明治天皇小島行在所
明治5年、明治天皇西国ご巡幸の際の天皇のお泊りになられた場所です。この建物の2階部分に玉座が設けられた。なお、ご巡幸の随従の方方のうち、天皇の侍従医ほか4名が浜田家を宿とされたようです。
明治5年6月17日(旧暦)夜7時40分に御召艦「龍壌(りゅうじょう)」が小島沖に到着されたようですが、そこからが大変だったらしい。天皇は、小汽船「野母丸」に乗り移り小島河口まで来られ、さらに端艇に乗り換えられ、坪井川を上り小島船着場(現小島小学校入口付近)に着岸して御上陸。行在所に到着されたのは約2時間後だったと聞く。

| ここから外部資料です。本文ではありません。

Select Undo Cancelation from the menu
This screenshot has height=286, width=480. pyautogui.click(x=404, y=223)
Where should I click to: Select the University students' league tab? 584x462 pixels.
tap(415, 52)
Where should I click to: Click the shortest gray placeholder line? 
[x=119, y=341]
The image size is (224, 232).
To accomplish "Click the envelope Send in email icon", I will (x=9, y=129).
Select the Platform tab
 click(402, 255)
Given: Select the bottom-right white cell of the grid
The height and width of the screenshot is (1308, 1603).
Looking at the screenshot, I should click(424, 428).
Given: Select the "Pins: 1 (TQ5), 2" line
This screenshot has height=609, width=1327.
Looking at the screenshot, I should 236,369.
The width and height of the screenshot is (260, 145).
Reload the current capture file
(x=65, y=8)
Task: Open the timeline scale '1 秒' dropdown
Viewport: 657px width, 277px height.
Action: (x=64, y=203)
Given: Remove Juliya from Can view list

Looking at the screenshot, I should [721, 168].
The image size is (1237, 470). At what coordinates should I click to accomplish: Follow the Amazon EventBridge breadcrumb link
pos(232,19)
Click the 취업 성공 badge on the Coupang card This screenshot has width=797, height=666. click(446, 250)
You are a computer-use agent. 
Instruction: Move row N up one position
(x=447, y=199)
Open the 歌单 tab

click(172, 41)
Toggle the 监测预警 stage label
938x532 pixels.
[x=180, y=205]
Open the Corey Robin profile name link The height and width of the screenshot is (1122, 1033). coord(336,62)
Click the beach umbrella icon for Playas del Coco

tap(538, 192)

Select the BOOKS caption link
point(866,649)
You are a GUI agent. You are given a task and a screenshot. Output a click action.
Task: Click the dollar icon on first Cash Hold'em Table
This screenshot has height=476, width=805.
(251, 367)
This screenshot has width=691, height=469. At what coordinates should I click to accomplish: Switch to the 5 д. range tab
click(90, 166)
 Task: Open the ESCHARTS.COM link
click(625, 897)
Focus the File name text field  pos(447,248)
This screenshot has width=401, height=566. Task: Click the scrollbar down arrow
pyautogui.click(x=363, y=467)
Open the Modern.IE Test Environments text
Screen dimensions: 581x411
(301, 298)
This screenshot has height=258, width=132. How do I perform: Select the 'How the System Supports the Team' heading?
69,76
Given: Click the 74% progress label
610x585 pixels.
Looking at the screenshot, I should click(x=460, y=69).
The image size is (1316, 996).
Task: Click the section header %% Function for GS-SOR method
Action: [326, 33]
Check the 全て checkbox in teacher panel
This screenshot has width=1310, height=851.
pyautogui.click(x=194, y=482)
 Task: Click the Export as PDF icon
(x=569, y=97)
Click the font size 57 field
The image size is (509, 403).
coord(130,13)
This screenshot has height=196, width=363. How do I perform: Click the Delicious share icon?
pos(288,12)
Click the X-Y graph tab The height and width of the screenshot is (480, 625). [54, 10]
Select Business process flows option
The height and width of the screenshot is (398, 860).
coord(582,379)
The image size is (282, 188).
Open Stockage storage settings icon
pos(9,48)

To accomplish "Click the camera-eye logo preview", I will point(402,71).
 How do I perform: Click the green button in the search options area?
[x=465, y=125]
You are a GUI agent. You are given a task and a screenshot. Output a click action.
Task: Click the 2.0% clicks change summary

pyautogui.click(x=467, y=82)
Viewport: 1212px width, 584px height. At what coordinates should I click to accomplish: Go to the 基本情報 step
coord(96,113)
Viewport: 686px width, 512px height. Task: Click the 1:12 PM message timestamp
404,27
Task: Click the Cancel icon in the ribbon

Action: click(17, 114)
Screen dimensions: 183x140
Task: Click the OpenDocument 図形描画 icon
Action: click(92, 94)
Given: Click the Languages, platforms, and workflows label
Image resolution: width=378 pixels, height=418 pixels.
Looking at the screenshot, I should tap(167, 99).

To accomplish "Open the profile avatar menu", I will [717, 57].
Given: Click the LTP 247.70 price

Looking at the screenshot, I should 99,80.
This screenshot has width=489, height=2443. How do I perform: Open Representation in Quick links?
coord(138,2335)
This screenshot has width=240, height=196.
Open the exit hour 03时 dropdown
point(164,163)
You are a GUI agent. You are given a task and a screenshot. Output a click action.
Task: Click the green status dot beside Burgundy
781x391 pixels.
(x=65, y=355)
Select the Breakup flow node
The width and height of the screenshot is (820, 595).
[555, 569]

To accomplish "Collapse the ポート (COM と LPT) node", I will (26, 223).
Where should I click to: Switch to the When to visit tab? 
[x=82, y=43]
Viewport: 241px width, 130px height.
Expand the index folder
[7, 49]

当時、肥後国への天皇巡幸ははじめてのこと。しかも上陸地が小島!!に決まり、その上、ご一泊されるというから町中が大騒ぎ、歓喜の坩堝と化したのは容易に想像できる。
御上陸地一帯を、「御幸」と改め、橋の名も「御幸橋」と改めたことなどから町民の感激と熱狂振りが読み取れる。
この行在所。その後昭和8年に国の史跡となり、保存されてきたが、戦後、明治天皇関係の行在所は指定を解かれた。昭和43年に熊本市の有形文化財に指定され今日に至っている。
天皇は後年、巡航中のエピソードを日記の中でこのように語っておられる。
「小島で端艇の乗船時刻が、干潮のため甚だしく遅れたこたがあった。西郷隆盛は、干満の測定を誤ったとして、海軍少尉を責めた。西郷は激怒のあまり、傍らにあったスイカをつかみ、庭に投げつけた。あまりの勢いにスイカは粉々に砕け散った。天皇は、その一部始終を2階からじっと見ていた・・」と。